Don’t be another casualty of society, read the story behind Sum 41's pop-punk megahit “Fat Lip”

There are few earworms more enjoyable than the 2001 pop-punk staple “Fat Lip.” Appearing in movies, video games, mainstream radio, and karaoke rooms across the globe, the song was Sum 41's breakout hit, a piece of punk candy to fill out satiate suburban teens between the release of Blink-182's Enema of the State and Green Day’s American Idiot. But the confection didn’t melt like a bowl of Häagen-Dazs; it was preserved in a vacuum seal of nostalgia like a package of space ice cream.
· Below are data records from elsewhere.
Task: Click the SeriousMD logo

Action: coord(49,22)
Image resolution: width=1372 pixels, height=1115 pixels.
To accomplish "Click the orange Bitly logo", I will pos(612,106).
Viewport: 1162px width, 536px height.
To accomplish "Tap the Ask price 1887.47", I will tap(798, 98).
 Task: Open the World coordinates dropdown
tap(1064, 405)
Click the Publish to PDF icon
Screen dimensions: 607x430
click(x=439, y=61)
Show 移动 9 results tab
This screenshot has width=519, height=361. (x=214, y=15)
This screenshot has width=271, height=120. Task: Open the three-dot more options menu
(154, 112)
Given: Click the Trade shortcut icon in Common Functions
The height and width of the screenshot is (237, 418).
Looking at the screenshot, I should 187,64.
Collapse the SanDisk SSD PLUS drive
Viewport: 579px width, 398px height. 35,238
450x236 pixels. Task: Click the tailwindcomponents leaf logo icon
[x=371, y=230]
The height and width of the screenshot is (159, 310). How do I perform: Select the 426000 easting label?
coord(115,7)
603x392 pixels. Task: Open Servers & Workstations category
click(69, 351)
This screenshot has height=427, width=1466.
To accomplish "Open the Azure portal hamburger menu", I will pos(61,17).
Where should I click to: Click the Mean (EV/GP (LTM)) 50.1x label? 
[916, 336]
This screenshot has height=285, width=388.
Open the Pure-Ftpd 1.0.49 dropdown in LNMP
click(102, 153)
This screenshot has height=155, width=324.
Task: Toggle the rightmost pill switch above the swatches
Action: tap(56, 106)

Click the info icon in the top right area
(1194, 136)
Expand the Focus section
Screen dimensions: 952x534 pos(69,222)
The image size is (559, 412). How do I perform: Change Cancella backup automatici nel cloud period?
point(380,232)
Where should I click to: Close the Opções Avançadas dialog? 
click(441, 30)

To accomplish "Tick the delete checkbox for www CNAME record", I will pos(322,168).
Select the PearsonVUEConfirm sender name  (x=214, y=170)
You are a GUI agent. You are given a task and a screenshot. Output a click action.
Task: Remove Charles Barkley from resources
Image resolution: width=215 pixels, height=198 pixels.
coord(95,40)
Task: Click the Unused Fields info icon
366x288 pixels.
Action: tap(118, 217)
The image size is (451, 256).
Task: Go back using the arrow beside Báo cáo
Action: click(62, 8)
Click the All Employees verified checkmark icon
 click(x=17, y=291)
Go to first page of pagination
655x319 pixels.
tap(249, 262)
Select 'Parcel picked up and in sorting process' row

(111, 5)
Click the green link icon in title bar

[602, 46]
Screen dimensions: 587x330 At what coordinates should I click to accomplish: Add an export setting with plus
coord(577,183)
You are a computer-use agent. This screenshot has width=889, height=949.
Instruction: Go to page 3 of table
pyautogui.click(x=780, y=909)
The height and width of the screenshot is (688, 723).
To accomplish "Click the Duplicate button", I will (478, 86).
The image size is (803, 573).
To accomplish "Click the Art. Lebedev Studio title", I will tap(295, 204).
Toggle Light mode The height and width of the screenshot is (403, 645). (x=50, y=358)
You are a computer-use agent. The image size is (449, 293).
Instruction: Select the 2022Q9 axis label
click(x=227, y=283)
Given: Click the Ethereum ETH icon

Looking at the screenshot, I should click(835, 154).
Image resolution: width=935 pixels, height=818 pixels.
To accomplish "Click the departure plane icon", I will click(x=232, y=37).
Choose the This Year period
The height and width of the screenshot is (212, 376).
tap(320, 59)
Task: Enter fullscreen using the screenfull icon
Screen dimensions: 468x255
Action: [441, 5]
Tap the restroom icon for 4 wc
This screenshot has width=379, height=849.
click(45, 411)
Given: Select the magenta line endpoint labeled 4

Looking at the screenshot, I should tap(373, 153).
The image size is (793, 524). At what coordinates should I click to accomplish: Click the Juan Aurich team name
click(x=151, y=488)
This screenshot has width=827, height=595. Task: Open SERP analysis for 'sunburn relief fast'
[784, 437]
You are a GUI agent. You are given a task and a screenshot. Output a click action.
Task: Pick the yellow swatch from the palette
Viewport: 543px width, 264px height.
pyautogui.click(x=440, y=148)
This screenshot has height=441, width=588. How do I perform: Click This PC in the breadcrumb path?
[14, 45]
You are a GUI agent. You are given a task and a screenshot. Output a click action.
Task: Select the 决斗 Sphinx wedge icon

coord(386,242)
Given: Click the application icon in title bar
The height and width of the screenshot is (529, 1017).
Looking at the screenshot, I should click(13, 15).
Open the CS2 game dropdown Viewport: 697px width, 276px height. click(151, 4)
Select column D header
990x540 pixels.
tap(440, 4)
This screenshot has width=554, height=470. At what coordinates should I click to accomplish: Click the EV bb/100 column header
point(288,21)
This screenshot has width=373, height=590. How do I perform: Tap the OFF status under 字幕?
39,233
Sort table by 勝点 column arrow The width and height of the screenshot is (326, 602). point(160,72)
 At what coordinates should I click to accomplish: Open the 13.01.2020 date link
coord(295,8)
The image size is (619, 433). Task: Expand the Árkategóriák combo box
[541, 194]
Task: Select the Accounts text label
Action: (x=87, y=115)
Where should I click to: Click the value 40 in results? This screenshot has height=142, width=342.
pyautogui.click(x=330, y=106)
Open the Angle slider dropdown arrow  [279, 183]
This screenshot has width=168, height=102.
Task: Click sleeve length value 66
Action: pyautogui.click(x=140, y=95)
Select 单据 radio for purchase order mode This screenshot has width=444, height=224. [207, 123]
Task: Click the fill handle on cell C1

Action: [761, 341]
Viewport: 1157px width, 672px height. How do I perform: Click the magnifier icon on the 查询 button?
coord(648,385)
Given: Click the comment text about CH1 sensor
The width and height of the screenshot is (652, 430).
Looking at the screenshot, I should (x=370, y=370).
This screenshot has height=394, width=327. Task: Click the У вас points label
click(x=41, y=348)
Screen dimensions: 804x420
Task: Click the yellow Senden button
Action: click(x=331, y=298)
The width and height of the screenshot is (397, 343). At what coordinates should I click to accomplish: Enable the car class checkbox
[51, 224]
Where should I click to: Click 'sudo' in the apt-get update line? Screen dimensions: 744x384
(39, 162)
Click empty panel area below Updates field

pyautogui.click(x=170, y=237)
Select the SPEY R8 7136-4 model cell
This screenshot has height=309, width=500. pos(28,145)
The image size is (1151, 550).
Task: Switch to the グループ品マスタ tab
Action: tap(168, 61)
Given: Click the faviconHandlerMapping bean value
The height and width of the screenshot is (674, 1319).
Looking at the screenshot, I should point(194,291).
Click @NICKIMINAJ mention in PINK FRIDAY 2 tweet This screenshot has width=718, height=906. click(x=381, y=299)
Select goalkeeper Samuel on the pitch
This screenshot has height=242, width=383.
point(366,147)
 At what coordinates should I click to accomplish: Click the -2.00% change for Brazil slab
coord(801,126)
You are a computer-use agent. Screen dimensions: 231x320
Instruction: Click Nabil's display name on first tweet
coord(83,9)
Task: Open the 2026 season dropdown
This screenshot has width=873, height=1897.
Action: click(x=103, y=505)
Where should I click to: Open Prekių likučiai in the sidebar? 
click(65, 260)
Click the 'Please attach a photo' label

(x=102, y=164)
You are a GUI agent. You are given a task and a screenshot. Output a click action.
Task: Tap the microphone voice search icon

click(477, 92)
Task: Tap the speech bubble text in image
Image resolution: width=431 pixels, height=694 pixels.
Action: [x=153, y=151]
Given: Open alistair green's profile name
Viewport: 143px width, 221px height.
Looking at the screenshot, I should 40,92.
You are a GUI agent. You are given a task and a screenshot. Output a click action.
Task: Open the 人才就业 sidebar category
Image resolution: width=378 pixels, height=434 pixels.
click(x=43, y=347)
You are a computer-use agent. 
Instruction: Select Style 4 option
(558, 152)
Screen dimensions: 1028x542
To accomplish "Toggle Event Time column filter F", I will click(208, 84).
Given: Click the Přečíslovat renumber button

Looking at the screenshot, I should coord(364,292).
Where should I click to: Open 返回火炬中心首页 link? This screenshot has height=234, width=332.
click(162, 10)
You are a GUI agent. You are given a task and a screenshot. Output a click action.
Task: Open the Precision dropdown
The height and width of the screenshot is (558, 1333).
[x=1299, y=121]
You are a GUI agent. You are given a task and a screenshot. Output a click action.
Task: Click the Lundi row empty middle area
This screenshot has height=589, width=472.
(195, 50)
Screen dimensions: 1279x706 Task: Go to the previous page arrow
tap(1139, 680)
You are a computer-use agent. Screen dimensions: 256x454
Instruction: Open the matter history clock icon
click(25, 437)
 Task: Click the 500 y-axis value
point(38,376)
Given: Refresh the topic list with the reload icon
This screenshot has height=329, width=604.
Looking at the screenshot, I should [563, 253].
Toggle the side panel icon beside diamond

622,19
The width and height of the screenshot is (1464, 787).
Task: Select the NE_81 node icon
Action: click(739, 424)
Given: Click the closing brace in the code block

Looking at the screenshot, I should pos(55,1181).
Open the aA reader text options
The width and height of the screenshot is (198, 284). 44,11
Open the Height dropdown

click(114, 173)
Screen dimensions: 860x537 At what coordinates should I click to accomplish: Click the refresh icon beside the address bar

Two decades after the song’s release, Stereogum writer Brendan Menapace spoke with lead singer Derek Whibley to get the story behind the El Camino, that infectious rapping, and how fellow early-’00s pop-punkers were the first to see the music video. In addition to chronicling the band’s rocket to success—which began with a humble deal with their parents (they essentially had two years to make the band work lest they be forced to *gasp* go to college)—the piece also looks at their post-“Fat Lip” music videos, in which the band and Will Sasso took potshots at the Strokes. Everything they discuss is a goldmine for pop-punk historians, including a medley with Tommy Lee and Rob Halford and a mind-boggling track for the Spider-Man soundtrack that features Slayer’s Kerry King failing to give the song the legitimacy it needed.